Right on target, Grace. The health care system still doesn’t know how to deal with the reality of patients telling them, “Nothing about me without me…but sometimes without you.”
We need the always monitoring, always measuring, always messaging health tech platform — with services on top and then actual care delivery on top of that. Someone needs to provide it–and it could be Apple. but as grace points out, they’re just chucking in pieces of tech right now
Thank you for this sane and practical commentary. The obvious answer to the question of how to manage the atrial fib alert: truck on over to the Emergency Room for your six hour $2500 visit, and a real, multi-lead EKG and the cardiology consult that follows. Which you will pay out of pocket because you have a $5000 deductible HDHP health insurance plan.
Not only no obvious path to connect rationally to the health system, but also no viable business model to support consumer response to the alert. This is, sadly, the current state of telehealth in miniature. I love the Apple MacBook Pro I am typing this on, but . . . Silicon Valley is simply baffled by the real world of our health system.

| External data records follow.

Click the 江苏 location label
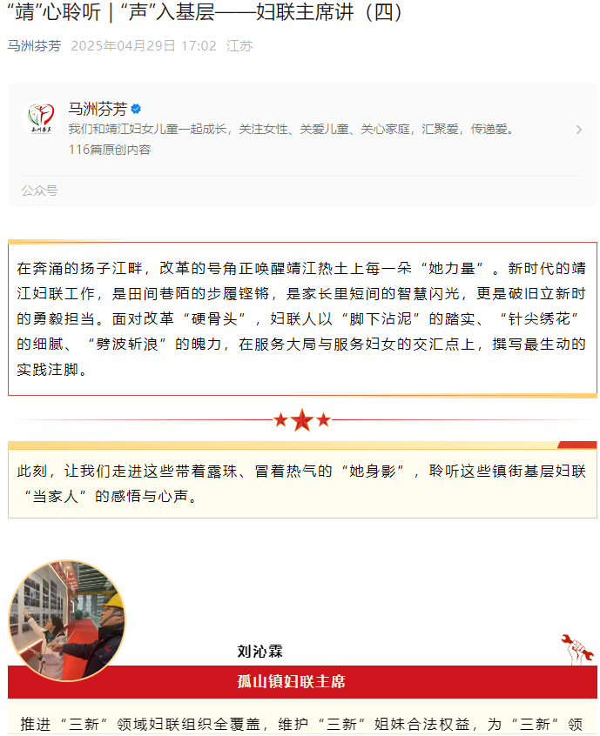Screen dimensions: 600x736 [x=239, y=45]
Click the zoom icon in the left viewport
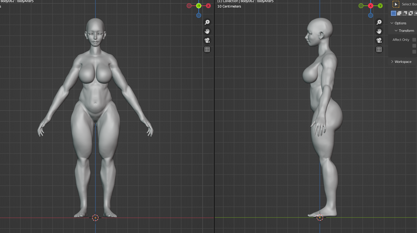The height and width of the screenshot is (233, 417). 207,22
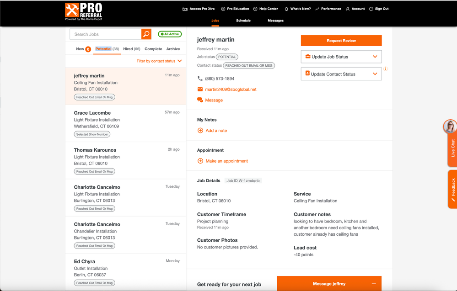Open the Update Contact Status dropdown
457x291 pixels.
(x=341, y=74)
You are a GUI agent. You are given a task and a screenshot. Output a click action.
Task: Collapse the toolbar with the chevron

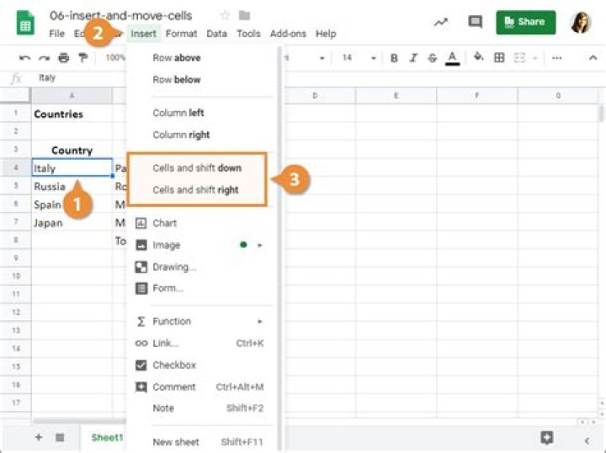point(593,58)
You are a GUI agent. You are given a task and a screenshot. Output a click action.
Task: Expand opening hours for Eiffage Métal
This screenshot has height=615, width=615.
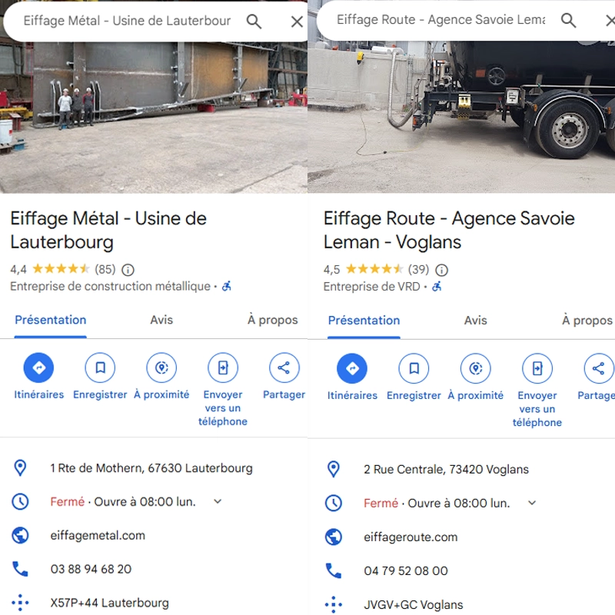[x=217, y=501]
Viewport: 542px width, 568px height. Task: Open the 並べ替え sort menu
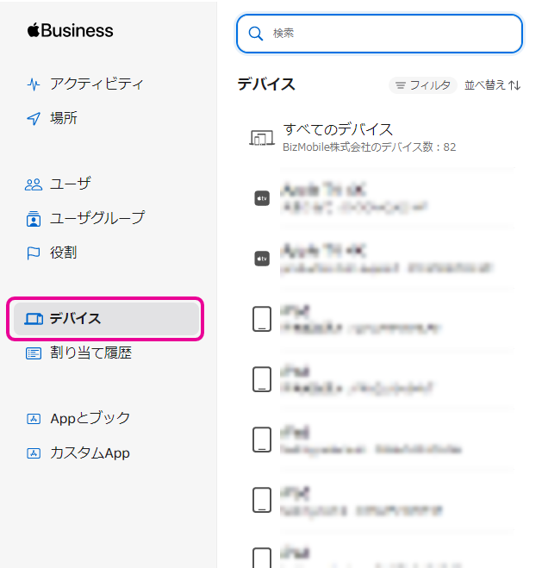click(492, 84)
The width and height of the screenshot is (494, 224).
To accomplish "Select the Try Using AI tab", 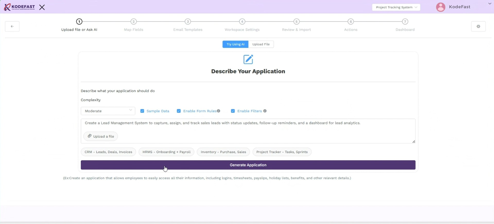I will coord(235,44).
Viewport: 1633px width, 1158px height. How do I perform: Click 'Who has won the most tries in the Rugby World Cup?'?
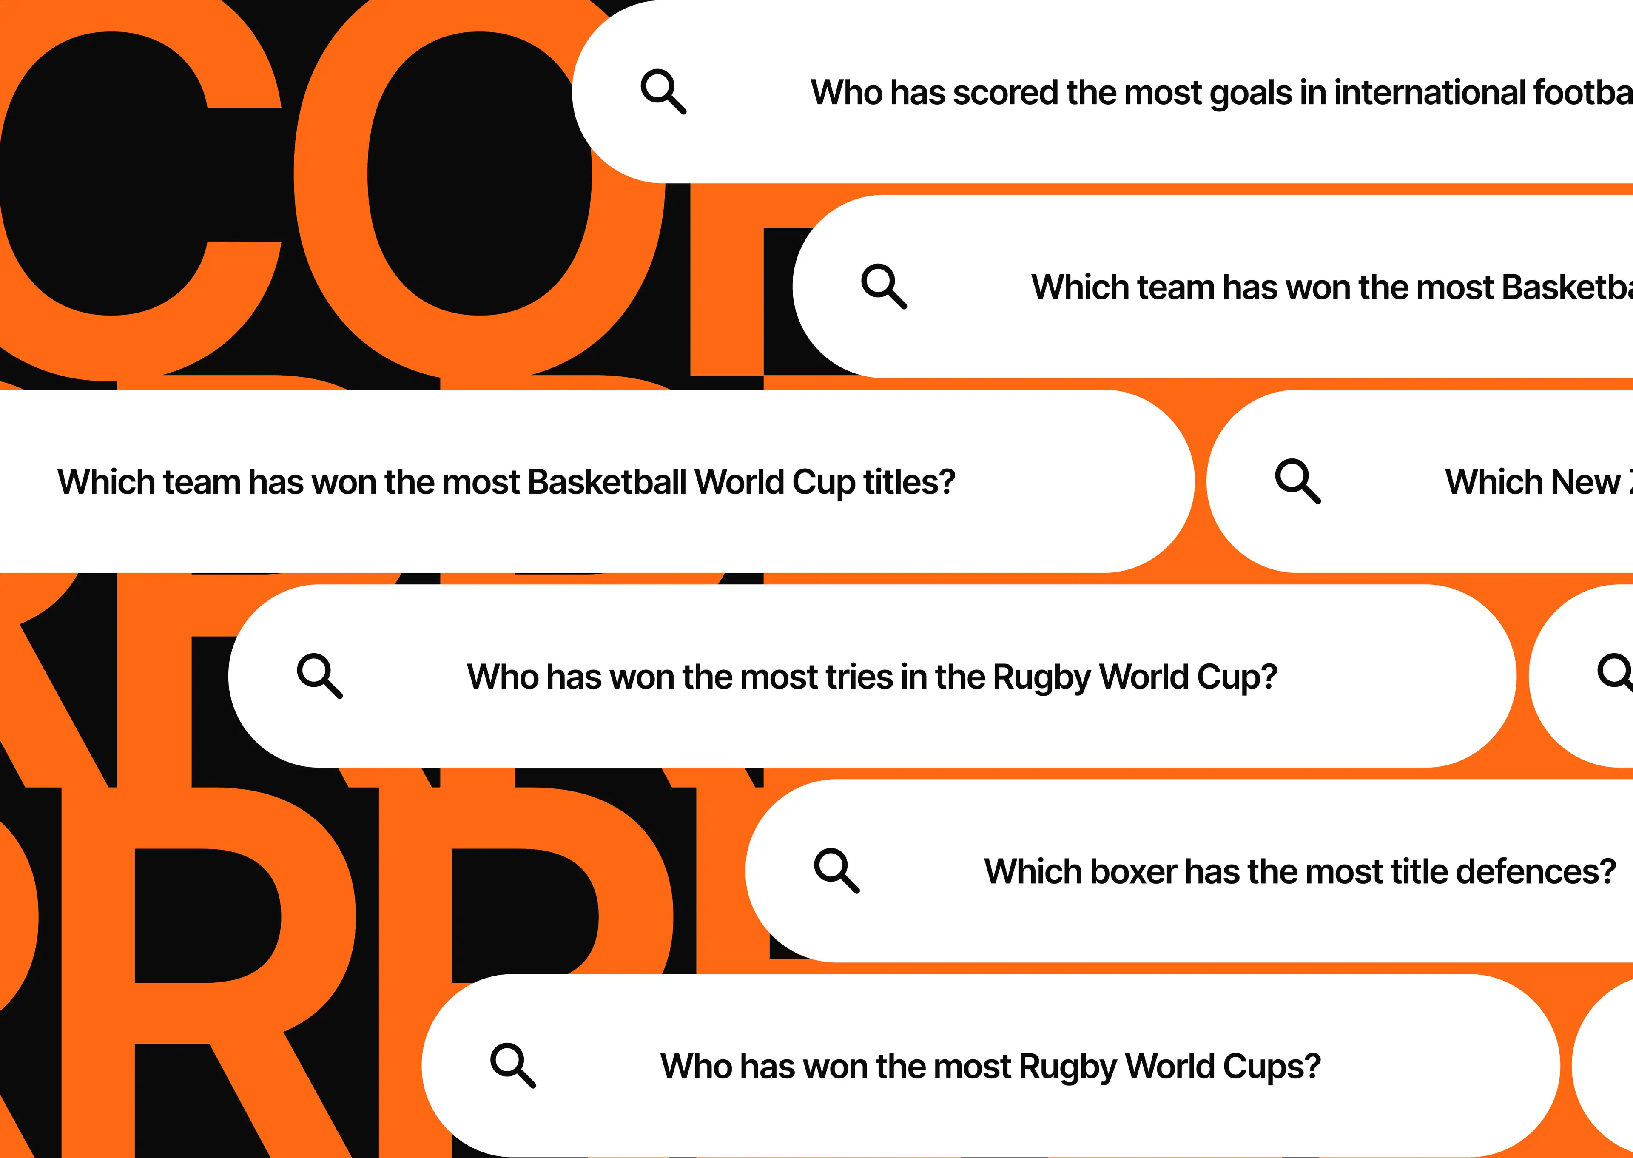point(871,677)
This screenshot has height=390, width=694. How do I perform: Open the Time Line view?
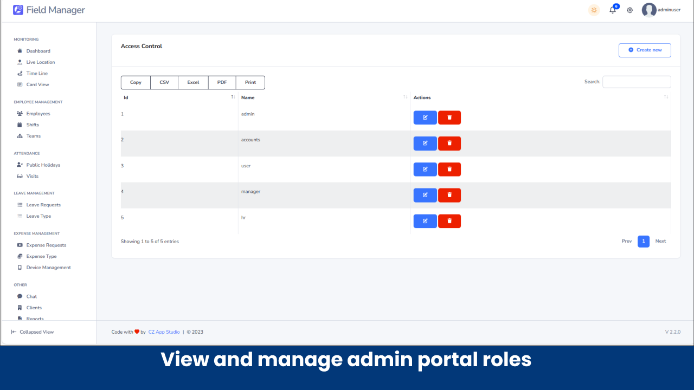(37, 73)
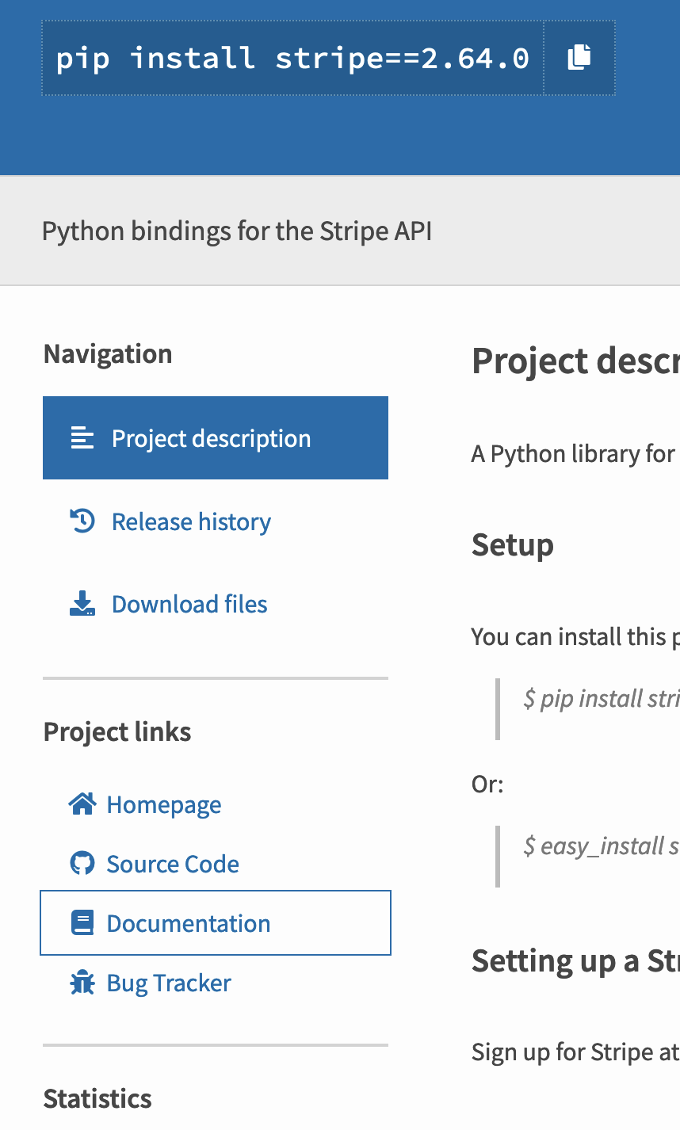
Task: Click the Release history clock icon
Action: coord(82,521)
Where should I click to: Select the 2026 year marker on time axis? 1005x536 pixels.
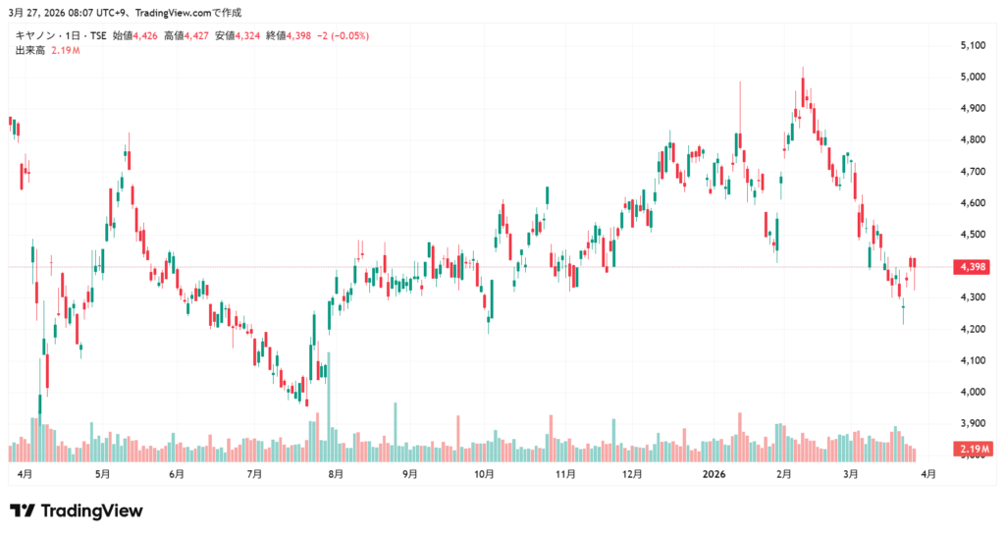coord(714,474)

Great comment. I could not agree with you more. I have posted at recurrent length on my KHIT.org blog about glossed-over issues with what i’ve irascibly called “interoperabble.” Moreover, personally, I’m now 5 weeks out of open heart aortic valve replacement surgery. Ongoing relevant monitoring is of interest to me, but some of this stuff I’ve looked at is simply not viable — “worried well” toys that docs are not gonna have time nor interest in. Beyond that my 2018 chart (in Epic) to date is hopelessly complex and voluminous. Getting all of it, and then sharing it appropriately and effectively, well…
And I’m an advanced analyst and Health IT person. Imagine some ordinary patient.
Apple CEO Tim Cook said “At Apple, we believe your personal information belongs to you. You should decide who you share it with and who gets to see it. Period. All your health and fitness data are encrypted on the device and in the cloud.”
As long as the consumer and provider are using Apple products/cloud. If not, the burden remains with the consumer to “get their data to their desired destinations”. A problem in healthcare is the industry at large seeks to solve the problem of data portability for their own benefit and to hell with the consumer.
While it is exciting to see non-traditional companies enter the health market with the potential to disrupt the industry, it is frustrating to see the formation of new data silos. Do health consumers now have to shop for “Apple/Android compatible health providers?” Let’s not make healthcare any more complex.